---------- STORED DATA
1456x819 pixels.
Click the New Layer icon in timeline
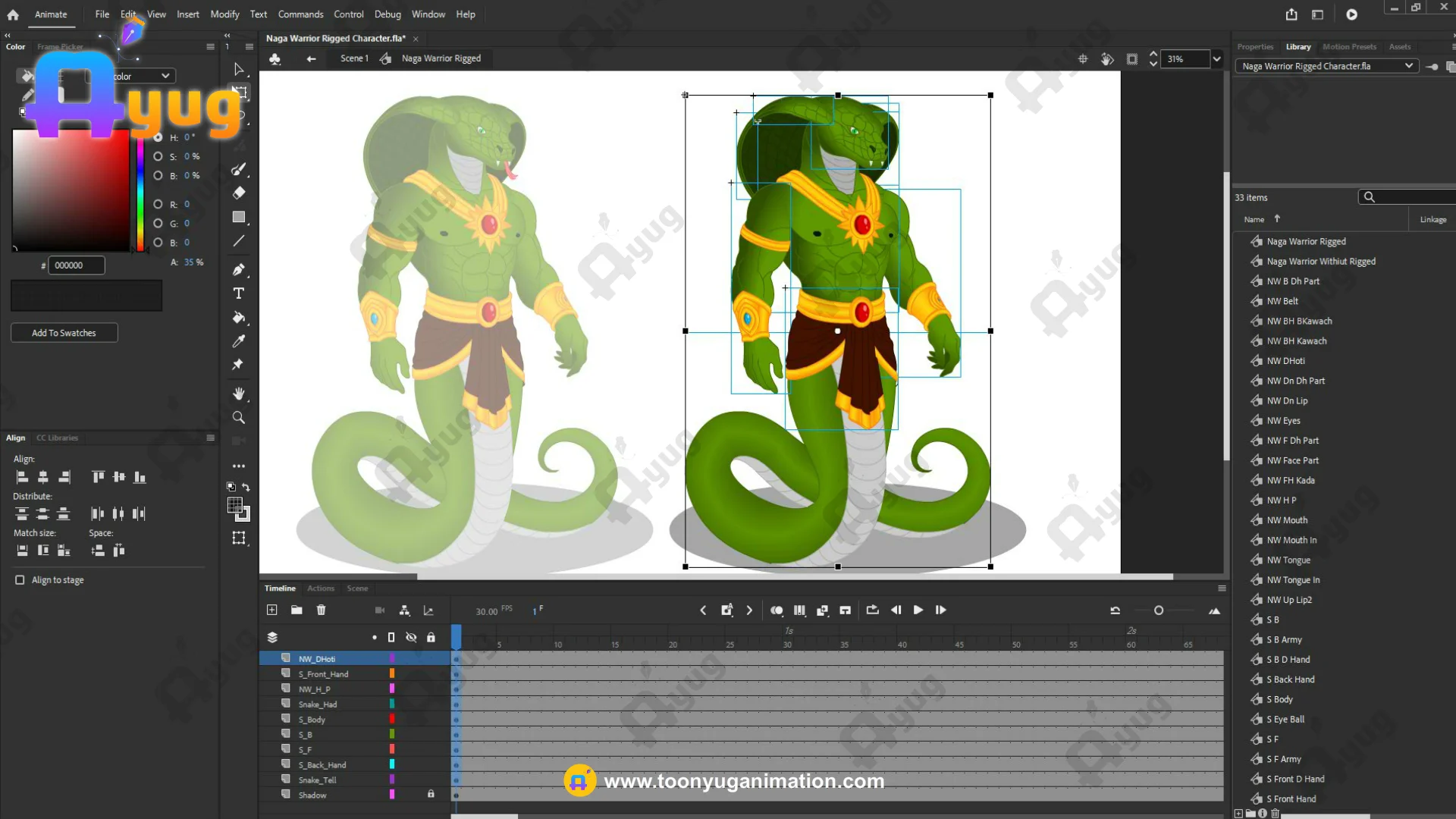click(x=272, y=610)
--------------------
---------- STORED DATA
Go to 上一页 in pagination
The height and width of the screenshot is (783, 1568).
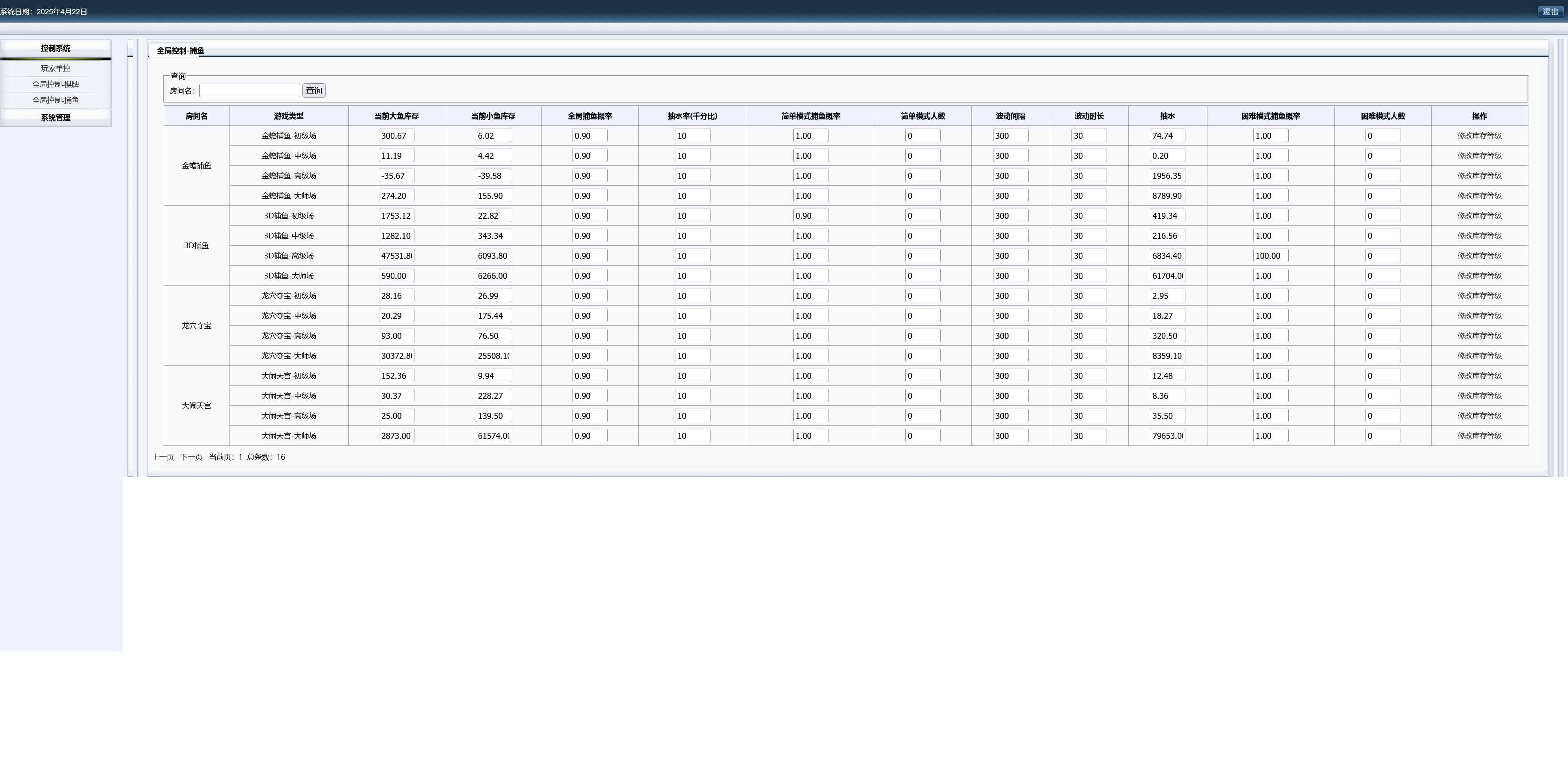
--------------------
▶ EXERCISE
Could you restate word for word the lines above, from the one that contains "Go to 上一页 in pagination" through the one that contains "The height and", and no others?

▶ REPLY TO THE TASK
Go to 上一页 in pagination
The height and width of the screenshot is (783, 1568).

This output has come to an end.